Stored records
****

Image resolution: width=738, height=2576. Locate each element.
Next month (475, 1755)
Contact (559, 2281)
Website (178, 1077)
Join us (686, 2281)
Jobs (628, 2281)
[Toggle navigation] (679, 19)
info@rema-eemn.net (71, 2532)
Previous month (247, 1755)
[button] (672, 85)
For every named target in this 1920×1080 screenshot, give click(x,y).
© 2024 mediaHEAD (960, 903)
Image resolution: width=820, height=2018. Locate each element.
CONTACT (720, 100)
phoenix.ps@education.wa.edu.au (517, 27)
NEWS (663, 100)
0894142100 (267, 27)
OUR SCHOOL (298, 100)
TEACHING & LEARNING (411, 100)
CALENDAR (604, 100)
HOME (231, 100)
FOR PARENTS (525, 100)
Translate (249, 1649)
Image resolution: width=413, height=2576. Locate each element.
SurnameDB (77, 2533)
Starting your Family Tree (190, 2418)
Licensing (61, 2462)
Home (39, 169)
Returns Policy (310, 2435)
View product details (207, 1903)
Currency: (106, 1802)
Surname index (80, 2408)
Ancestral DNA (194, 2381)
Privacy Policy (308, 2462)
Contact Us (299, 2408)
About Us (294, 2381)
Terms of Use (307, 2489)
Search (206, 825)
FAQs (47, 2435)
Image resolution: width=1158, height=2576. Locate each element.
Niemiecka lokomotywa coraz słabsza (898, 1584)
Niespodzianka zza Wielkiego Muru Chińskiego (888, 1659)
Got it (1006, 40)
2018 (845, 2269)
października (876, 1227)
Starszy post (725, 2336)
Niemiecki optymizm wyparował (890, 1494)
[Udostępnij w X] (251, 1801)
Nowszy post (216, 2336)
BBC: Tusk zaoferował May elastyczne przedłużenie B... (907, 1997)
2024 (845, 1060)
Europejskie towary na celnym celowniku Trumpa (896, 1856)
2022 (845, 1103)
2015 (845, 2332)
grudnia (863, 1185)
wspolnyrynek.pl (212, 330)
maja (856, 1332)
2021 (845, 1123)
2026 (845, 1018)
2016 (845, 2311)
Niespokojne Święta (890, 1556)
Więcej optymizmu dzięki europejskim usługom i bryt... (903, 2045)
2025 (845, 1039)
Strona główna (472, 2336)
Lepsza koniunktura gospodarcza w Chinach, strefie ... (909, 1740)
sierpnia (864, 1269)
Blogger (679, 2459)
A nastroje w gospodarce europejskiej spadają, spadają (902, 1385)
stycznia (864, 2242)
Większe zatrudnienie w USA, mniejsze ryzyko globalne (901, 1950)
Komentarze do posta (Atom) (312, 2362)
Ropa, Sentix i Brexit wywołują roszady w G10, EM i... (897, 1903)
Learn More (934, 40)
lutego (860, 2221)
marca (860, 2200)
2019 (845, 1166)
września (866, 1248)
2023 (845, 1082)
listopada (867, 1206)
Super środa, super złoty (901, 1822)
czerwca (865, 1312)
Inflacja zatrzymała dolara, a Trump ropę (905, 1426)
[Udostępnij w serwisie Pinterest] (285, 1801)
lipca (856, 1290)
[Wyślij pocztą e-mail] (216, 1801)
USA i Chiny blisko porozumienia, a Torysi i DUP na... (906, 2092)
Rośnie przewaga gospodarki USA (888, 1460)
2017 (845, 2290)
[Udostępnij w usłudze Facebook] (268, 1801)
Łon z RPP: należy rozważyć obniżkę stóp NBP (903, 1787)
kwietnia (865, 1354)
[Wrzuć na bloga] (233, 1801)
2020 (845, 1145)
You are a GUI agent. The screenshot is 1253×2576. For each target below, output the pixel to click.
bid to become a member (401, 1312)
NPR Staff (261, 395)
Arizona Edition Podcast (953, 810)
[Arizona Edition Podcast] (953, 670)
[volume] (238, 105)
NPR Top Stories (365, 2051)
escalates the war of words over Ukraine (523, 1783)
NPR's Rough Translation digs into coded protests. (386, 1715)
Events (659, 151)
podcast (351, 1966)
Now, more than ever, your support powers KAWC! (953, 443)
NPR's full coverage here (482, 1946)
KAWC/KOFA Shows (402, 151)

****

Problem to work on => Return exactly what appears in the records from the line with "czerwca (865, 1312)" through the final line, and nothing else.

Response for this exercise =>
czerwca (865, 1312)
Inflacja zatrzymała dolara, a Trump ropę (905, 1426)
[Udostępnij w serwisie Pinterest] (285, 1801)
lipca (856, 1290)
[Wyślij pocztą e-mail] (216, 1801)
USA i Chiny blisko porozumienia, a Torysi i DUP na... (906, 2092)
Rośnie przewaga gospodarki USA (888, 1460)
2017 (845, 2290)
[Udostępnij w usłudze Facebook] (268, 1801)
Łon z RPP: należy rozważyć obniżkę stóp NBP (903, 1787)
kwietnia (865, 1354)
[Wrzuć na bloga] (233, 1801)
2020 (845, 1145)
You are a GUI agent. The screenshot is 1253×2576. For each target below, output the pixel to click.
bid to become a member (401, 1312)
NPR Staff (261, 395)
Arizona Edition Podcast (953, 810)
[Arizona Edition Podcast] (953, 670)
[volume] (238, 105)
NPR Top Stories (365, 2051)
escalates the war of words over Ukraine (523, 1783)
NPR's Rough Translation digs into coded protests. (386, 1715)
Events (659, 151)
podcast (351, 1966)
Now, more than ever, your support powers KAWC! (953, 443)
NPR's full coverage here (482, 1946)
KAWC/KOFA Shows (402, 151)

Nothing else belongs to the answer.